The Chronofile told him to expect a fifty-year delay before his ideas would be accepted and put to general use; it has turned out to take more time than he predicted. He also recognized that housing was just one part of a vast system of materials, tools, and skills. House-making was (and still is) a disorganized craft as compared to, say, Henry Ford's vast River Rouge factory complex and its disciplined global network of suppliers.
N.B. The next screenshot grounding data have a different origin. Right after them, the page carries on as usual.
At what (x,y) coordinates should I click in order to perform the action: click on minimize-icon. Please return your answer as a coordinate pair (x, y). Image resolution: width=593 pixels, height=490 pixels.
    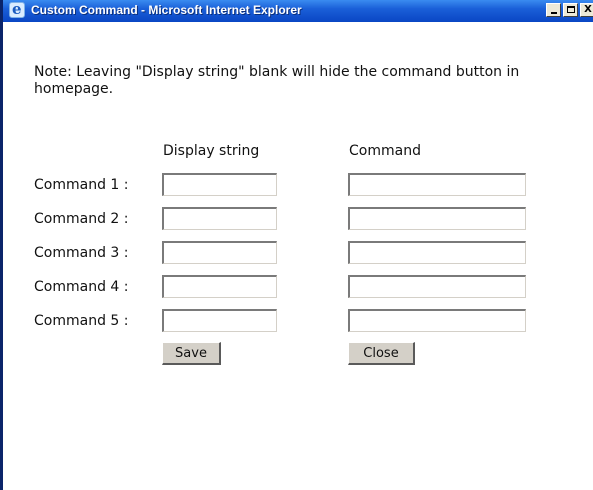
    Looking at the image, I should click on (554, 13).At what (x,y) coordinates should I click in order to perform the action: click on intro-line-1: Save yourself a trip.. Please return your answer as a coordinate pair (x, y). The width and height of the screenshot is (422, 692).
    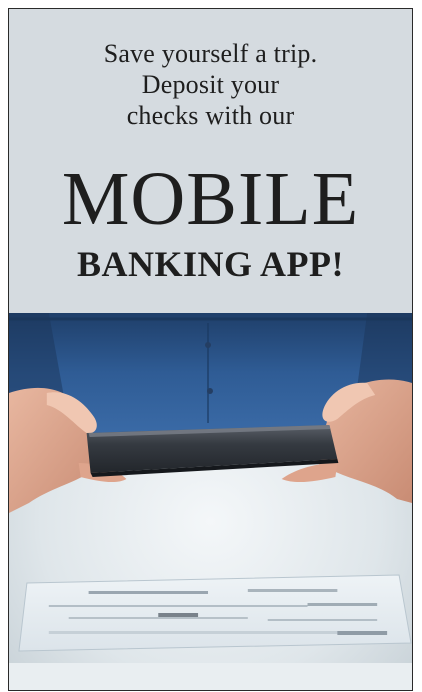
    Looking at the image, I should click on (210, 54).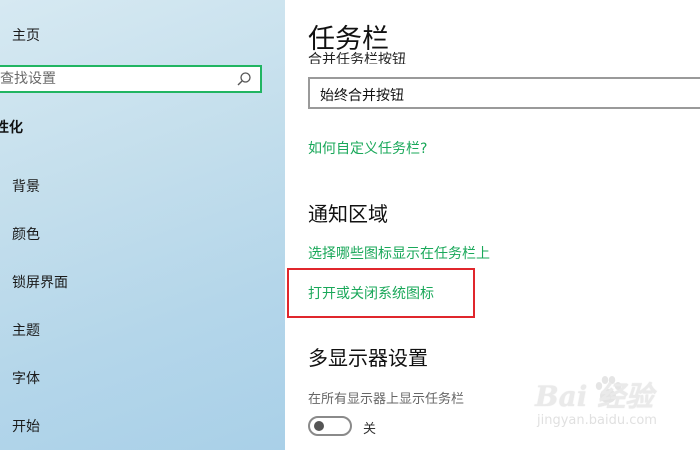  What do you see at coordinates (368, 358) in the screenshot?
I see `multi-display-heading: 多显示器设置` at bounding box center [368, 358].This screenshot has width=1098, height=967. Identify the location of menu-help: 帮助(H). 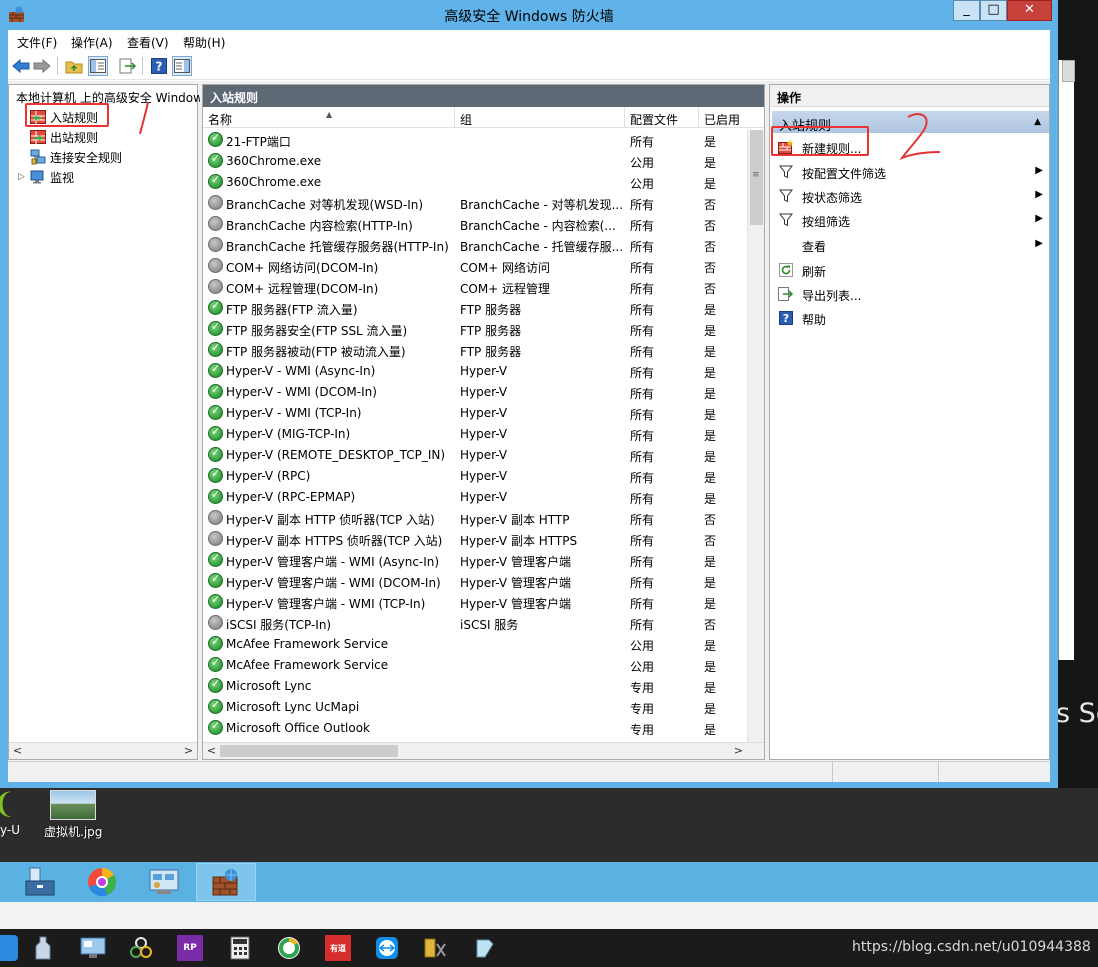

As Bucky worked on what was to become his first "Dymaxion" house, he recognized that to be optimally effective, design needed to be comprehensive and considered in terms of whole systems rather than as objects in isolation. It also had to be anticipatory of future needs and the appropriate timing of the application as indicated by logically continuing the graphs drawn from information in the Chronofile. Finally, design had to be scientific, informed by the latest scientific discoveries rather than past fads and superstitions. Bucky's Dymaxion designs demonstrated the advances that could be expected from a "Comprehensive, Anticipatory Design Science Revolution."

Revolution always encourages radical proposals and vigorous reactionary response to them. His comprehensive approach needed to deflect opposition from architects, builders, trade unions, code enforcers, and mortgage lenders who might attempt to kill his concepts in their infancy. Moreover, the strong, permanent, yet recyclable materials he needed were not yet available.Most importantly, he needed to get the public used to the idea of mass-produced housing.

By developing his designs in the form of futuristic models, he garnered much favorable public attention without irritating the complacent old guard. He also attracted younger people who would become his allies and proselytizers. Eventually, they would bring his concepts to widespread use. They are us, and we're behind schedule.